Oy, vey. If only poets these days actually had an actual eccentric impulse to keep in check, when the criticality of the present time on creative writers has it in check all too neatly. What results from all this, Poirier says, is a poet's "mythology of public philosophy and public poetry," which, I would say, ends up demonstrating how opposed a writer's desire is to individualized subject matter, and by extension culture, and by extension the real world.

So when the poet sets pen down to paper, from theory to practice, Poirier says, we are burdened by the ages to keep to an ersatz notion of ordinariness, that of a gumshoe writing poems on an extended vacation from the real world. The same can be said, I think, for literary fiction or even first-person newspaper pieces. Any notion of particularity in this Balkanized post-Clinton culture is suppressed by generations of misreading and misappropriations of William James and Ralph Waldo Emerson. "Stylistically," Poirier continues, these works "dramatize how difficult it is to use language when, if one is to be true to oneself, it must presumably be at odds with prevailing or accredited usages." Which, when one thinks about it, is one of the major reasons poetry is written, as opposed to prose or ad copy.

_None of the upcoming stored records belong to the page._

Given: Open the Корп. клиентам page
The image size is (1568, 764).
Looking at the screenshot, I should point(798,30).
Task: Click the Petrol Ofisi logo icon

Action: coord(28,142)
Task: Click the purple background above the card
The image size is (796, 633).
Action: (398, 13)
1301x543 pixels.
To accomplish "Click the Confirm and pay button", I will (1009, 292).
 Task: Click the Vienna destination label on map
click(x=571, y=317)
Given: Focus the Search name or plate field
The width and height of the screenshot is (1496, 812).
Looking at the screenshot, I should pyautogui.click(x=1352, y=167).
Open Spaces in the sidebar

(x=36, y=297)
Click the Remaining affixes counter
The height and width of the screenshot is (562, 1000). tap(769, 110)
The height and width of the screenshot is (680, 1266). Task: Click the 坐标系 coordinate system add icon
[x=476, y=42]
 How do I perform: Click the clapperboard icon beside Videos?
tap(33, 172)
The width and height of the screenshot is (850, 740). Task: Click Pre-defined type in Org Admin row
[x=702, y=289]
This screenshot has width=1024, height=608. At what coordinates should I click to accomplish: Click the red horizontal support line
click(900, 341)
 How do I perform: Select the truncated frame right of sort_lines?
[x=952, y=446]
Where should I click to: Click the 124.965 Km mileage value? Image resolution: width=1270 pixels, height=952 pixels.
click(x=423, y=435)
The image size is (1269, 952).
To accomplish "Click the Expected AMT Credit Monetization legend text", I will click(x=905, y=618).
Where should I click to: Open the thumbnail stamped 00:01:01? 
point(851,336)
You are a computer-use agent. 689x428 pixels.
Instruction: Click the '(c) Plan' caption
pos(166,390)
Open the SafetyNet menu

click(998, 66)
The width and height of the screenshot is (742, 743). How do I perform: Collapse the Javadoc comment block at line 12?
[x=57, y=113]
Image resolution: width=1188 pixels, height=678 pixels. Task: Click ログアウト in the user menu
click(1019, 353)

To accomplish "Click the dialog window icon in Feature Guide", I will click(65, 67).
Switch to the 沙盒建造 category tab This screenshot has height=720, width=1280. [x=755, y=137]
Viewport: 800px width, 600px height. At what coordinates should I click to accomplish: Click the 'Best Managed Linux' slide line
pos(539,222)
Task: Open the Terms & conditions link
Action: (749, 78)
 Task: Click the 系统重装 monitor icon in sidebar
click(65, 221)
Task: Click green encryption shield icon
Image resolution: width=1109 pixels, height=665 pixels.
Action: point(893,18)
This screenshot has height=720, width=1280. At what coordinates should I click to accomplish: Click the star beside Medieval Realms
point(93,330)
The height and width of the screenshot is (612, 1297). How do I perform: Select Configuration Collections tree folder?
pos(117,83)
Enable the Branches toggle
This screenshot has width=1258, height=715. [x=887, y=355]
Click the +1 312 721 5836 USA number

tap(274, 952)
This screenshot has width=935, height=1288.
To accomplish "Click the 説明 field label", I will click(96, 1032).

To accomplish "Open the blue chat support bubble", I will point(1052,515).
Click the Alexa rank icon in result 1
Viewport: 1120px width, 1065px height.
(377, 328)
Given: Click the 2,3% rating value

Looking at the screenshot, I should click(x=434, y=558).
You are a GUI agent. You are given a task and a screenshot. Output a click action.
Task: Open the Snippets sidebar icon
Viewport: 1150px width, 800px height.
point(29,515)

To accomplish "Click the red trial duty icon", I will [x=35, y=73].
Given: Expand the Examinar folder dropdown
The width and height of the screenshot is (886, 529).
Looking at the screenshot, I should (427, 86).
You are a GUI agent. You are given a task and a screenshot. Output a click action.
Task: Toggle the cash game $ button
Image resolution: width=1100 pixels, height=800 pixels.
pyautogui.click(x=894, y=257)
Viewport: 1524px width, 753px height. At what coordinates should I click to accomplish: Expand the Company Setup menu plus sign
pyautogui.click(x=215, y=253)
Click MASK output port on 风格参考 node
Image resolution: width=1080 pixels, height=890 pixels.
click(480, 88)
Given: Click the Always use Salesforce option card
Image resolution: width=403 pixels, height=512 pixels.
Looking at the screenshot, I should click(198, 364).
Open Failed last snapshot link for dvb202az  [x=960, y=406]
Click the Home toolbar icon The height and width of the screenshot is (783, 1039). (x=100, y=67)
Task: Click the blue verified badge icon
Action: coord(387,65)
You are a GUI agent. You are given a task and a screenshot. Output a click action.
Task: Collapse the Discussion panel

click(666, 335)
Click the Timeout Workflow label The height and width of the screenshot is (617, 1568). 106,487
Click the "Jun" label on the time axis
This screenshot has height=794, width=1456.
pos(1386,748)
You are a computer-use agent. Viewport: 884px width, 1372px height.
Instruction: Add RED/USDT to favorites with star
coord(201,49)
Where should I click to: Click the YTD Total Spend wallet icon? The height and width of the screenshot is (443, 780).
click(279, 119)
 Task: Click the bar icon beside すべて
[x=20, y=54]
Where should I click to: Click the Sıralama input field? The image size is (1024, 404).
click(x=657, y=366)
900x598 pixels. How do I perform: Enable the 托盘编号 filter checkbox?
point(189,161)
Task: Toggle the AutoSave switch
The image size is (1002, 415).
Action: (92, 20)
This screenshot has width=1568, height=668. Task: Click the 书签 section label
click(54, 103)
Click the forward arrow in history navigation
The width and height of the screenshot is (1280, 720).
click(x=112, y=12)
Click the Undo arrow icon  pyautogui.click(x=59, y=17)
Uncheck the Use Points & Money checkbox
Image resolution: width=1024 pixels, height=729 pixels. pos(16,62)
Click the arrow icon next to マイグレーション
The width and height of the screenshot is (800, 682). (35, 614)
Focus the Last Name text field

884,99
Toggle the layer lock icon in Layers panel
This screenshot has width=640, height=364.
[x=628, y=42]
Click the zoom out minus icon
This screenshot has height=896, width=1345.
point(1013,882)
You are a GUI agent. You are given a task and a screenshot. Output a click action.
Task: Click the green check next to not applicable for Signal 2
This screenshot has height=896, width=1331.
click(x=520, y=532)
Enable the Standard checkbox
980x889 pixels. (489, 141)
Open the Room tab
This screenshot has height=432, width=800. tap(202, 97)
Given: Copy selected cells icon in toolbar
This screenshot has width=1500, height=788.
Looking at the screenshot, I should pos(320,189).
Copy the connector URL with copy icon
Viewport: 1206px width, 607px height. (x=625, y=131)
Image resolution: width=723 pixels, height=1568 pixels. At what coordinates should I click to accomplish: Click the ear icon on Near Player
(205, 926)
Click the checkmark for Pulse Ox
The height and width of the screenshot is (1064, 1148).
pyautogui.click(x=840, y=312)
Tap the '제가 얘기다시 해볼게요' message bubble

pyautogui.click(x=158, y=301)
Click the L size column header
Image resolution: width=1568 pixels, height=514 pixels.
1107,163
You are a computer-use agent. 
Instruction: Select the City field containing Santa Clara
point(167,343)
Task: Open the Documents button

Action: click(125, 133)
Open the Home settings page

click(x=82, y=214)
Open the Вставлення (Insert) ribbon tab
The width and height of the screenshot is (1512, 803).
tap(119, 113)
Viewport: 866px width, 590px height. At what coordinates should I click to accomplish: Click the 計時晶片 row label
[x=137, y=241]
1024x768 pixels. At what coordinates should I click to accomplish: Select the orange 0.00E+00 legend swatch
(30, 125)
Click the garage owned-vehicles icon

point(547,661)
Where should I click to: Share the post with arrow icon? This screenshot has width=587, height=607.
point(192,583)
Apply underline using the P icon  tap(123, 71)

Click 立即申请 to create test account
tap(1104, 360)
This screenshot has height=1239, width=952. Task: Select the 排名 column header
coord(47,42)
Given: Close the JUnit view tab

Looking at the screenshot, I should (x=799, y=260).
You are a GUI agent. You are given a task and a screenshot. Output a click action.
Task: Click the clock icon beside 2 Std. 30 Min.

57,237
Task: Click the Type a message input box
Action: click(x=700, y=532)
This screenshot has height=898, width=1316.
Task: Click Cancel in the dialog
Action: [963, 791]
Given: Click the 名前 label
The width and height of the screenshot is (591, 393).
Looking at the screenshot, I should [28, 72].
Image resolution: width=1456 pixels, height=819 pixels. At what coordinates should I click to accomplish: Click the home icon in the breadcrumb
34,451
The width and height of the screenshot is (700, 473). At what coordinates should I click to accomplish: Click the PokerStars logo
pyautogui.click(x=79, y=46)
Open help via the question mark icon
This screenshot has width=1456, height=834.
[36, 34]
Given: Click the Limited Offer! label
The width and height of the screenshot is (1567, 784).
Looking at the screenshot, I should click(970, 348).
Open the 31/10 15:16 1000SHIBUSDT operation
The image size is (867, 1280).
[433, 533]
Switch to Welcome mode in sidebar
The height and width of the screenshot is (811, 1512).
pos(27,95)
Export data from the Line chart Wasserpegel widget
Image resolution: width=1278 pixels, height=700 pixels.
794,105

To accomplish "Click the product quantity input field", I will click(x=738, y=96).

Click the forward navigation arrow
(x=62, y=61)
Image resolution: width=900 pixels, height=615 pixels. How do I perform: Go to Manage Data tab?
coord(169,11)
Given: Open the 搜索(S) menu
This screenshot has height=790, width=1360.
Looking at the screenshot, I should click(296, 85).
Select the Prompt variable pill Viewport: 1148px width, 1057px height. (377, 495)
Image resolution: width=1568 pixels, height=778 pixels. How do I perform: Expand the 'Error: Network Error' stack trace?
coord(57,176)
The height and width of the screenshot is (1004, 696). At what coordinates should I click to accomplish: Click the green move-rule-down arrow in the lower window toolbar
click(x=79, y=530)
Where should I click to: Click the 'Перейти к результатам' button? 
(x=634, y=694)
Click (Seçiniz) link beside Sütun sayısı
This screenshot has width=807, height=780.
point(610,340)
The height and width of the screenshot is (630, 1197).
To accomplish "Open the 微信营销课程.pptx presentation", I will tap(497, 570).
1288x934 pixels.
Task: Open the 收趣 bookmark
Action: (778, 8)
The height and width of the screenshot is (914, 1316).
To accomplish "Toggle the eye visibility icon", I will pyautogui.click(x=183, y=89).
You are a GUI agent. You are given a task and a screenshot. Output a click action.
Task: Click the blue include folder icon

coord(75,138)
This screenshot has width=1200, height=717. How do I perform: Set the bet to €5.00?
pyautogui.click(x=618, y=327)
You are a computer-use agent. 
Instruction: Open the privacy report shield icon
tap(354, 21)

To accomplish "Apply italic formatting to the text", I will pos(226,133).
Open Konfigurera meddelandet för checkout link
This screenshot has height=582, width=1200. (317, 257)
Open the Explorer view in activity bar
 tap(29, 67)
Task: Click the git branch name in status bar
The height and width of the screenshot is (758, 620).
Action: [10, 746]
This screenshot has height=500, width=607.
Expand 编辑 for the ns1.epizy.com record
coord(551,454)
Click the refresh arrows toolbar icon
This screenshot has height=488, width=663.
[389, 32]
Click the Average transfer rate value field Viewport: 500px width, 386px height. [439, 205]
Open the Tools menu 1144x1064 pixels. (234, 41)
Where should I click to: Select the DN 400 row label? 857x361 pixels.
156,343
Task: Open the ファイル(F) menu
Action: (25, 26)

Frost, another one of Poirier's favorites, used a single word for the antithesis of this: "extravagance."

Extravagance.

So when I say I don't like writing editorials, it's really from this frustration of looking out at other literary magazines, opening their pragmatic pages, and reading about well-wrought urns of backyard gardenias, islandscapes afforded only by the genteel or pedigreed, or, worse, those who do not have those experiences, can't afford them, but are motivated by the writing establishment to write that way, in the faux-Cheever swimming pools of non-reference, or as one poet once put it, "Frank O'Hara in the suburbs." This is old hat, mind you—the McPoem, as Donald Hall puts it. These are old axes to grind, and always sound much too prescriptive for remedying a problem that, in many ways, cannot be solved. But lately, with poets my own age buying into the idea of pedigree and class and tastes in women and men and furniture and the very tempo of their speech mimicking it, it's become more immediate to me. Hell, it's made me turn to prose. Which, when you think about it, has turned out to be the worst kind of poetic karaoke.

***
But La Petite Zine, I say to myself, inhaling and exhaling slowly, is different. It is one of the best magazines out there, period. It is extravagant. It has interesting prose. It has funny parts. It subjects with specifics.

I think all editors have to think this way about their publications, but I think, given my own dilemma about current writing, the situation is all the more urgent. Perhaps more drastic measures should be taken. But I've learned that now, after putting together three issues, that simply saying that the poetry in this issue rocks is enough—from Denise Duhamel's millennial sentiments to Angelo Verga's blotter technique, to new (an indeed extravagant) East Bank editor Henry Singer's homage to science fiction series Salvage 1. These are writers, I think, who appear in the context of other journals and bookshelves as almost token examples of how the real world can be engaged in song, but only in LPZ can they actually preach to the converted. This is untrue, of course—but a little ideology goes a long way. Without the brand of boosterism editors are merely adjuncts to shopping malls and colleges.

In these pages, there's allowing for, you know, negative capability, throes of "un-/speakables" in Louis Armand, or what TV is like when you're dead to poet and Internet publishing visionary Sal Salasin. All referentiality, all non-referentiality comes naturally in a great poem, a great story. As Brenda Hillman said last week at a reading here in New York, and many others say as well, "all great writing is experimental." As it should with great writers, and, as AC/DC says, for those about to rock, we salute them.

***
It occurs to me, on the night before I try to make this page live, to set the presses rolling, that I've actually gone and just written my own brand of a hokey literary magazine editorial. Oh well. You can only fight city hall so long. Enjoy the issue, and excuse my vehement love for the specific.